> **Quoted passage**:
====

One good thing comes out of laundry day, though. Sure, having clean clothes is always nice. I’m not gonna argue with you there. To be honest, Laundry day was late this time around thanks to the writing bender at the start of the week. That’s okay, though. When your writing like that, in all honesty, your in your PJ’s for a couple of days, so your buying yourself some time. Of course, if you make a snack run or a coffee run, you end up in the Starbucks in your PJs, but that’s the price you pay. This time, that wasn’t a consideration. I was hunkered down, with a full run of supplies. (Which reminds me of a bartender in Chicago who used to come in for his day shift, ’cause he would work the night before on the door until 5 or 6 in the morning then open at noon, in his PJ’s, every saturday. It became his signature after awhile.) Anyways, this has been a looong tangent to get to the one good thing that comes from laundry day and that’s fresh sheets, just washed. Sure you’ve got the back-up sets in the linen closet and all that jazz, but there’s something truly special about sheets that have just been washed that day. I don’t know what it is, but it’s magical. Always a better night of sleep. When Nikki and I were still together at the Winchester apartment in Chicago, there were four apartments and we shared a washer/dryer in the hallway, so it was almost like you had a washer/dryer. Always the night before a birthday, or Christmas, or Thanksgiving, one of us would make sure to wash the sheets and all that. It was always a small little thing to do on the night before a birthday for your significant other, or to both do before a holiday. Tonight, I will have laundry day sheets and, actually, when I turn out the lights and am drifting off to sleep it will make the day’s effort all worthwhile.

Posted on May 23rd, 2010 by doc  |  5 Comments »

Friday Night Randoms, 5.10.21

Kind of a lost day, today, but I mean that in a good way. I told myself I was going to tackle some basic chores around the house – cleaning and laundry chief among them, some grocery shopping would’ve been good. But, I arose a little later than I thought I would and was slow out of the gate, got wrapped up in email correspondence and just, kind of, let the day go. These days happen. Usually after power sessions like the one earlier in the week. So, I’m not too concerned. All right, enough rambling about the non-state of my day, let’s get down to it!

-Went to see a fellow Bruin Scribe’s latest short film tonight – Lily, whom I have lunch or breakfast with every now again, commiserate with and tweet (on twitter for the non-tweeters reading) back and forth with a little. It was screening at The Bridges Theater on campus, along with a directing student’s thesis film, both Produced by Producing student Justin Begnaud, who is producing the serial killer script that Jason and I will draft over the summer. Lily’s film was awesome. I think I mentioned her other short won the audience award at the Milan International Film Festival recently. She’s a hard worker who goes out and makes it happen. She’ll be shooting a feature soon and i can’t wait to see it.

-Alan read the first 35 pages of the script we just handed in and loved them. Really, really loved them. I think he was a little blown away. That always feels good.

====

> **Available data**:
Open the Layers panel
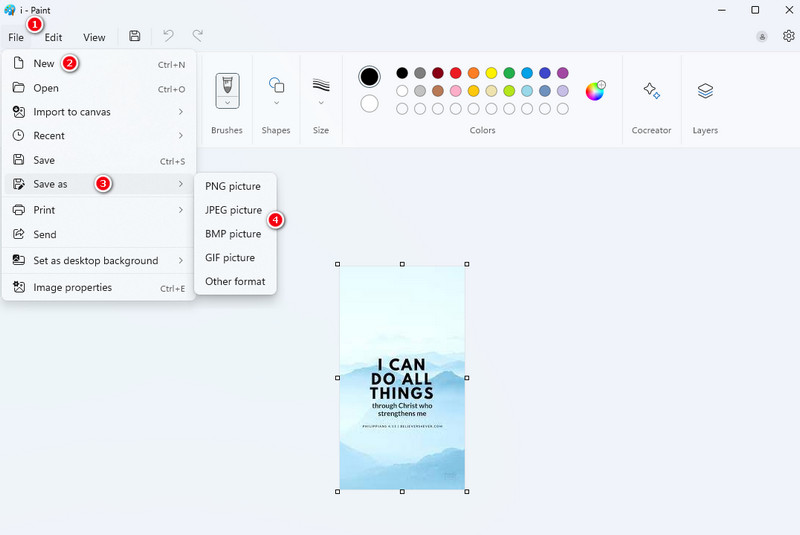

====

> **Goal**:
Answer these questions about the blog excerpt:
1. Where was the washer/dryer that Nikki and the writer shared at the Winchester apartment?
2. At which theater was Lily's short film screened?
3. How many pages of the recently submitted script did Alan read?
Answer from the blog excerpt alone, not from the material.

> **Completed exercise**:
1. In the hallway, shared among four apartments.
2. The Bridges Theater on campus.
3. The first 35 pages.